Antonio de Zayas-Fernández de Córdoba y Beaumont, (3 September 1871 – 23 April 1945) was a Spanish diplomat and writer. As a poet, he is classified into the movement known as Hispanic Modernismo. He was born in Madrid on 3 September 1871 and died in Málaga in 1945.

He was the second of the 20th Century Dukes of Amalfi, a Spanish title revived by Alfonso XIII of Spain, which was purely titular and carried no authority over the Italian city of Amalfi.

==Diplomatic career==
An aristocrat of Granada origins, Zayas was a friend of the Manuel and Antonio Machado brothers and actor Ricardo Calvo and was active in the Modernism against academicism and nineteenth-century rhetoric. He protested with Valle-Inclán, Villaespesa and many others, over the Nobel awarded to Jose Echegaray and made friends with Juan Valera and Marcelino Menéndez y Pelayo, for whom he wrote a eulogy when he died in 1912.

Around 1907, he translated Los Trofeos (the Trophies) (1893) by Jose Maria de Heredia, the most important book from this aesthetic. As a diplomat he lived for some time in Istanbul, a city to which he devoted the memoirs A orillas del Bósforo, Estocolmo, San Petersburgo, Bucarest, Berlín y México (On the banks of the Bosphorus, Stockholm, St Petersburg, Bucharest, Berlin and Mexico). He received the Grand Cross of the Order of the Polar Star from the hands of the King of Sweden, and also the Grand Cross of the Order of the Crown, a proposal by the Minister of Romania. He was stationed in Buenos Aires in 1926, in February 1927 but had to cease duties suddenly for protesting along with the aviator Ramon Franco for the establishment of a regular airline between France and Argentina, which Spain had long delayed. This caused Franco to be arrested and Zayas was unposted.

He spent the Civil War in the Royal Legation of Romania, where he was a diplomat. He died of arteriosclerosis in Málaga in 1945. He was succeeded by his nephew, the fifth Duke of Amalfi.

==Literary career==
His first book, Poesías (Poems) (1892), of nineteenth century rhetoric and outdated Romanticism, was succeeded by Joyeles bizantinos (Byzantine jewels) (1902)- although the book is less decadent than its title. Next came Retratos antiguos (Old Portraits), in the same year. Paisajes (Landscapes) was released in 1903. This was his clearest venture into symbolism in that the work did not tend to marmoreally paint the outside but the soul. Noches blancas (White Nights) and Leyenda (Legend) were released in 1905 and 1906. They emphasized a vein of exaltation of the historical past of Spain that would, from then on, be usual in his work. In these books he showed a remarkable command of language and his gift for versification.

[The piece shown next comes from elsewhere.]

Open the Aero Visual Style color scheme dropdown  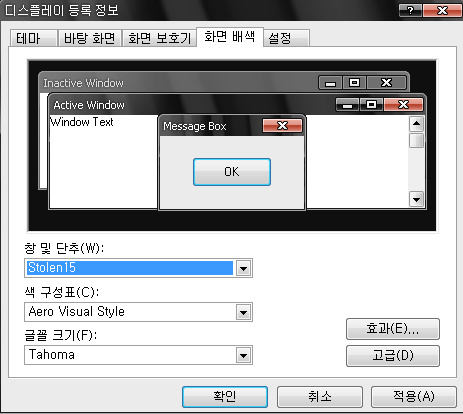(244, 313)
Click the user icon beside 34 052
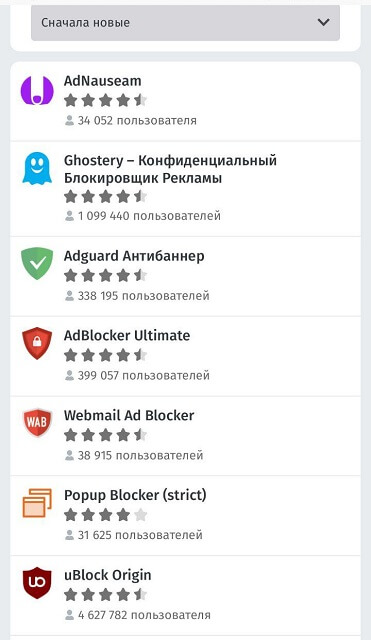The width and height of the screenshot is (371, 640). (69, 120)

From 1907, in a very declared and sharp form, Antonio de Zayas abandoned any modernist fickleness and dedicated himself to defending what he would call the country tradition, with a rhetoric that got increasingly old. Antonio de Zayas hated foreignizing and decadent modernism for patriotic, moral and religious reasons.

His last publications were Plus Ultra (Ultra Plus) (1924), Epinicios, segunda serie ((Triumphant hymns), second series) (1926) and Ante el altar y en la lid (Before the altar and in the fray) (1942).

==Works==
- Poesías (1892) - (Poems).
- A orillas del Bósforo. (On the shores of the Bosphorous) A travel book.
- Joyeles bizantinos (1902) - (Byzantine jewels).
- Retratos antiguos (1902) - (Old Portraits).
- Noches blancas (1905) - (White Nights).
- Leyenda (1906) - (Legend).
- Ensayos de crítica histórica y literaria (1907) - (Attempts at historical and literary criticism).
- Epinicios: Poesías (1912) - (Triumphant hymns).
- Plus Ultra: Poesías (1924) - (Ultra Plus).
- Epinicios, segunda serie (1926) - (Triumphant hymns, second series).
- Ante el altar y en la lid (1942) - (Before the altar and in the fray).
- El Conde Duque de Olivares y la decadencia española: Conferencia dada en el Ateneo de Madrid el día 4 de junio de 1895 - The Count-Duke of Olivares and Spanish decadence: Talk given at the Ateneo in Madrid on June 4, 1895.